Overview Features Coding ApolloOS Performance Forum Downloads Products Order Contact

Welcome to the Apollo Forum

This forum is for people interested in the APOLLO CPU.
Please read the forum usage manual.
Please visit our Apollo-Discord Server for support.
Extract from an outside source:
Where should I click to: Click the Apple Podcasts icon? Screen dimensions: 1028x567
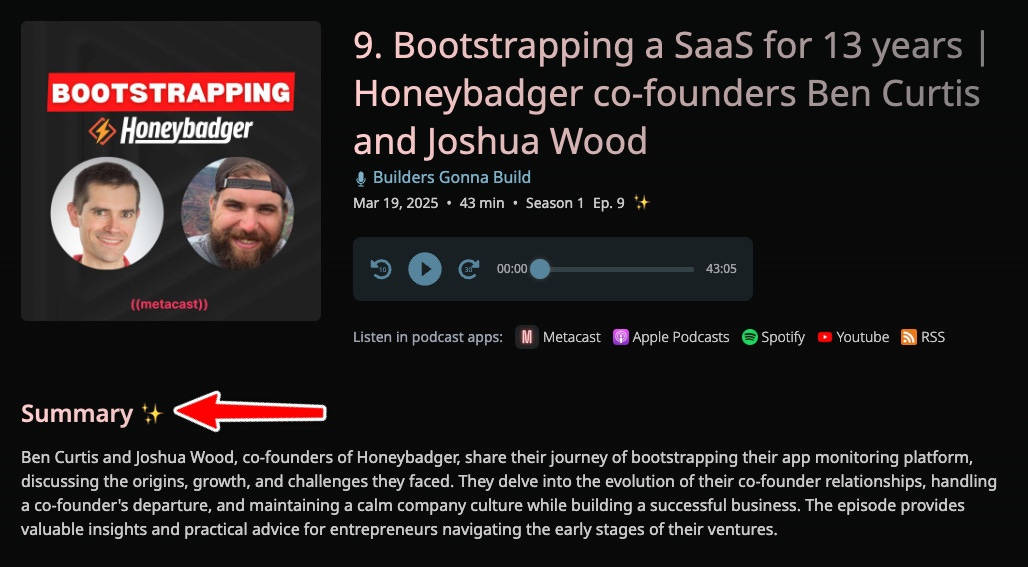pyautogui.click(x=620, y=337)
All TopicsNewsPerformanceGamesDemosApolloVampireAROSWorkbenchATARIReleases
Information about the Apollo CPU and FPU.

Coding Example:

Gunnar von Boehn
(Apollo Team Member)
Posts 6207
14 Feb 2016 17:14



 
  .loopX                        ; clk pipe
      clr.l  d2                ;  1  0
      clr.l  d3                ;  1  1
      clr.l  d4                ;  2  0
      move.b  -1(a0),d2          ;  2  1
      move.b  1(a0),d3          ;  3  0
      move.b  FIREW(a0),d4      ;  4  0
      add.l  d3,d2              ;  4  1
      add.l  d4,d2              ;  5  0
      add.l  d4,d2              ;  6  0
      lsr.l  #2,d2              ;  7  0
      move.b  d2,(a0)+          ;  8  0
      dbf    d1,.loopX          ;  8  1  /  9
 

 


Gunnar von Boehn
(Apollo Team Member)
Posts 6207
14 Feb 2016 17:22



          clr.l  D3
          clr.l  D4
          clr.l  D2
          move.b  -1(a0),d2

          .loopX                        ; clk pipe
            move.b  FIREW(a0),d4      ;  1  0
     
            move.b  1(a0),d3          ;  2  0
            add.l  D4,d2              ;  2  1
     
            add.l  d3,d2              ;  3  0
            add.l  d4,d2              ;  4  0
     
            lsr.l  #2,d2              ;  5  0
            move.b  d2,(a0)+          ;  6  0
            dbf    d1,.loopX          ;  6  1  / 7
       




Philippe Flype
(Apollo Team Member)
Posts 299
14 Feb 2016 19:01


Thx Gunnar, I will try these optimisations,

By the way, the code posted here is part of a fire effect i coded on vampire, still compatible with all rtg amigas.
 
  180fps ;) look video here :
 
  EXTERNAL LINK


Philippe Flype
(Apollo Team Member)
Posts 299
20 Feb 2016 22:06


Hi,

I modified the routine for better looking, it is a little more greedy. How would you optimize the XLoop in the following routine, please ?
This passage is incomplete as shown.